I went to college with the pre-medical goals, so these guys were my models, of people who were way ahead of where I wanted to be, of where I was-- and they were where I wanted to be, eventually. So I was impressed with them, not only in terms of their status as medical students, but I was also impressed with them in terms of their worldliness, you know. I would listen to them talk about affairs and women and life in general, and soon I started getting involved in the discussions. I'm sure I must have been irritating as hell, because I was opinionated, you know, and I wanted to cover my own naivete by brash statements. I'd get in arguments with them --compensating, obviously compensating. But they were very empathic. I mean, they didn't reject me, and Lord knows they must have had enough reason to, in terms of my just talking out, arguing at the drop of a hat -- particularly about things that I didn't know a damn thing about, but just asserting myself.

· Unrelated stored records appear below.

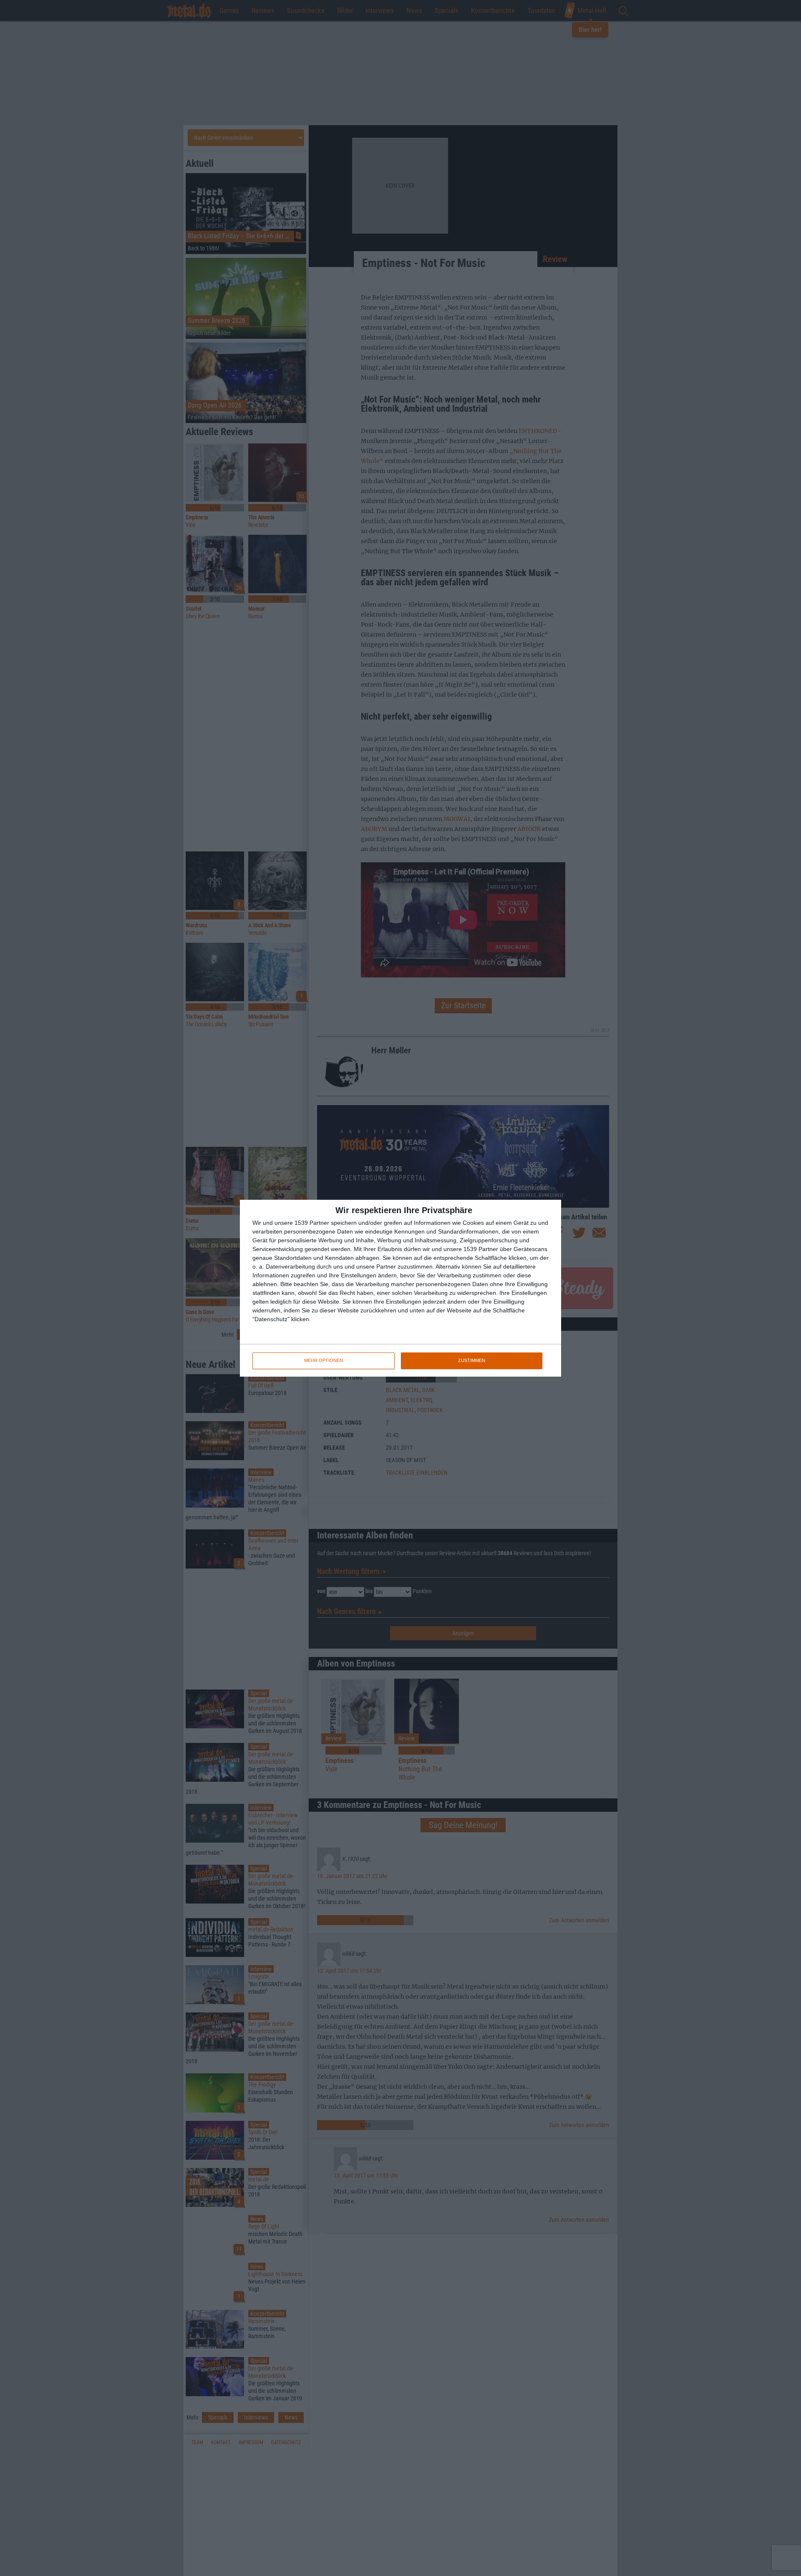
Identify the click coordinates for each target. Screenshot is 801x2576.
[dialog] (400, 1288)
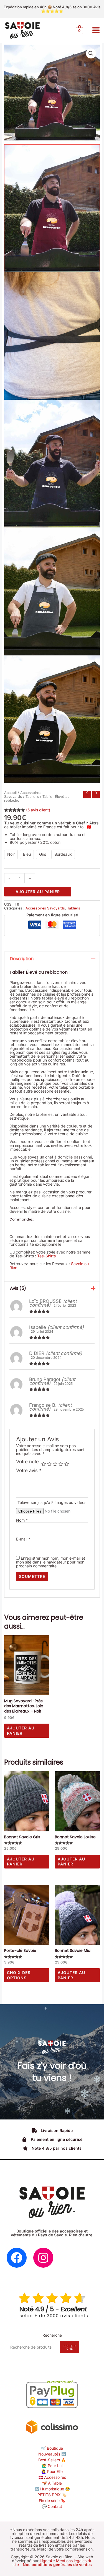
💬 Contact (52, 2506)
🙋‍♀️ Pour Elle (52, 2471)
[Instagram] (43, 2258)
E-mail (23, 1539)
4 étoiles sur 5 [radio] (61, 1464)
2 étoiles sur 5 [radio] (49, 1464)
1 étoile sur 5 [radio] (43, 1464)
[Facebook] (17, 2258)
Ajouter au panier (38, 891)
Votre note (27, 1462)
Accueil (10, 793)
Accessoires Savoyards (22, 795)
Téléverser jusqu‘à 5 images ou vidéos (51, 1502)
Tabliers (32, 796)
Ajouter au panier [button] (20, 1730)
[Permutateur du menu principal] (96, 30)
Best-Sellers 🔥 (52, 2459)
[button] (91, 53)
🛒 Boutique (52, 2448)
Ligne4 (46, 2560)
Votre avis (28, 1470)
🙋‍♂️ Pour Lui (52, 2465)
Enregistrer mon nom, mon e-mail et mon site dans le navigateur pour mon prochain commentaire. (50, 1562)
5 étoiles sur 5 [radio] (66, 1464)
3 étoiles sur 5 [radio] (55, 1464)
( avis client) (38, 810)
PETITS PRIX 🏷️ (52, 2494)
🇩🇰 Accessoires (52, 2477)
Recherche (52, 2335)
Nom (22, 1520)
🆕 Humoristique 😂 (52, 2489)
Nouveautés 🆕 (52, 2454)
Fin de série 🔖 (52, 2500)
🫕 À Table (52, 2483)
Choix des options (19, 1975)
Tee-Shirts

But, as I said, they had patience. They bore with me. And it was clear to them that I was an innocent. When I went to college, I really didn't know a damn thing about women, except to look at them, you know, and they soon discovered that. The next thing I knew, they were embarked on a project of educating me about sex and the ways of the world, and they really were very wise about it. I mean, looking back on it, you know, they could have scared me into some sort of retreat from women. But they didn't. They actually planned an educational seduction for me. They really did, you know.